In last week’s article I wrote about the 1995 report which had been commissioned by then Governor Frank Keating. The Keating report was entitled, “A Government As Good As Our People,” and analyzed some of the challenges to holding Oklahoma state government accountable.
The report was produced by the Commission of Government Performance which was comprised of business and community leaders from across Oklahoma working with a team of 50 state employees.
As you will recall from last week’s article, I describe how the findings in the report appeared to be mostly ignored by Oklahoma lawmakers at the time.
The subject matter of last week’s article focused on those findings with the state’s governance structure and the need to downsize the number of agencies, boards and commissions (ABCs). I also wrote about the report’s suggestion that we empower the Governor and also the people of Oklahoma to hold unresponsive and inefficient agency leaders to account.
There were a number of other findings in the report which I found to be of interest.
For example, the 5.3 billion dollars of unfunded retirement system liabilities were an area of serious concern brought out by the authors of the report. The report advised Oklahoma policy makers to take immediate steps to address the unfunded liability problem. That advice simply was not heeded! In just the teachers’ retirement system alone, the state is liable for over 10 billion dollars of unfunded obligation today. I cannot begin to comprehend how the policy makers of 15 years ago could ignore these findings and not reform Oklahoma’s retirement systems.
Instead of taking action, Oklahoma politicians continued to raise retirement benefits without finding a way to make up for the unfunded liabilities.

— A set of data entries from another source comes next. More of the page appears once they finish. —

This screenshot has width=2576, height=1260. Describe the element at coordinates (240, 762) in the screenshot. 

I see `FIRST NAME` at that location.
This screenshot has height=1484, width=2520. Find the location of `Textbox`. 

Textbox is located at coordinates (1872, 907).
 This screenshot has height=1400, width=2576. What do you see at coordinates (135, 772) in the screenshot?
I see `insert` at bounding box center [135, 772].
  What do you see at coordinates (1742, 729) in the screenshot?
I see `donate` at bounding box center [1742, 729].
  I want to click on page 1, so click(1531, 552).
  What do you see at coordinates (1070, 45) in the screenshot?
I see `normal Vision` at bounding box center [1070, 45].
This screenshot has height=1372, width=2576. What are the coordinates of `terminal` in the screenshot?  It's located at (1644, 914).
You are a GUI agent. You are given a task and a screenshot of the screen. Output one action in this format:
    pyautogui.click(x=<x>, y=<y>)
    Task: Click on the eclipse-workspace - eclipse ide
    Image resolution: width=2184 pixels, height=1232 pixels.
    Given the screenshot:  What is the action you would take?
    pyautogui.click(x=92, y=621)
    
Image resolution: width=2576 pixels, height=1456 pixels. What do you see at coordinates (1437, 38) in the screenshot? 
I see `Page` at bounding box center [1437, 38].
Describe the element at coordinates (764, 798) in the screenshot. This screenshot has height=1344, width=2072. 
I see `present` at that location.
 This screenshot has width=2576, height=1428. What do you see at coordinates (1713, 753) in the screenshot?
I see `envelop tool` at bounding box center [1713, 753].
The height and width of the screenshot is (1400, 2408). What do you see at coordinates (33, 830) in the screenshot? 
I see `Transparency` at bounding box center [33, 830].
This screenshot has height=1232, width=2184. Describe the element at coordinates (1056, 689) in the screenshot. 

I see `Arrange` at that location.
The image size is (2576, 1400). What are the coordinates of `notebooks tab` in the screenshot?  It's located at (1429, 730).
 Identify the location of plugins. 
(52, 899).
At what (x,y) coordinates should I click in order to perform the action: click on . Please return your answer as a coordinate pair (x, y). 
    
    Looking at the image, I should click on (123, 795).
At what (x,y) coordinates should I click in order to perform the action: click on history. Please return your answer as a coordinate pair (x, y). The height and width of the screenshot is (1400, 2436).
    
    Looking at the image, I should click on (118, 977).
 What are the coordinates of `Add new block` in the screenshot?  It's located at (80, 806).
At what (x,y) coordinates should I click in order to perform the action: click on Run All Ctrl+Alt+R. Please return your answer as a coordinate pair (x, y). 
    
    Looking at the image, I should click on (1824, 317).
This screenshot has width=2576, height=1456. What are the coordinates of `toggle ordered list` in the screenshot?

Finding a remedy for these liabilities is a task we can accomplish by immediately transferring all pre-vested state and education employees who participate in the state’s two largest retirement funds into a defined-contribution retirement system. In order to meet the legacy unfunded liabilities handed down to us by generations of irresponsible politicians, we must sell non-essential state assets and properly fund our obligations to current retirees. This strategy will ensure that the liabilities are met and will get politicians out of the business of the retirement system.
Another recommendation of the report which I found interesting was the suggestion that Oklahoma should consolidate its state government IT operations under unified oversight and management.
This suggestion was also not heeded by legislators and for years, millions of dollars of uncoordinated spend went through Oklahoma’s many agency level IT departments.
Readers of past updates will recall the tremendous commitment for legislative leaders to finally accomplish this task during the 2009 legislative session. As a result, Oklahoma became one of the last states to design a state Chief Information Officer’s position with the power to conduct long term IT planning.
The impact of this reform could be felt as soon as this budget year as the state CIO prepares to release a report demonstrating millions of dollars of savings through a consolidated state IT operation.
Had the report’s suggestion been followed fifteen years ago, millions of dollars would have been saved because the state could have conducted a cohesive IT approach as new technologies evolved.
It is now our job as legislators to adopt more of these types of common sense reforms and stop playing the political games which have caused so much unnecessary cost to Oklahoma taxpayers.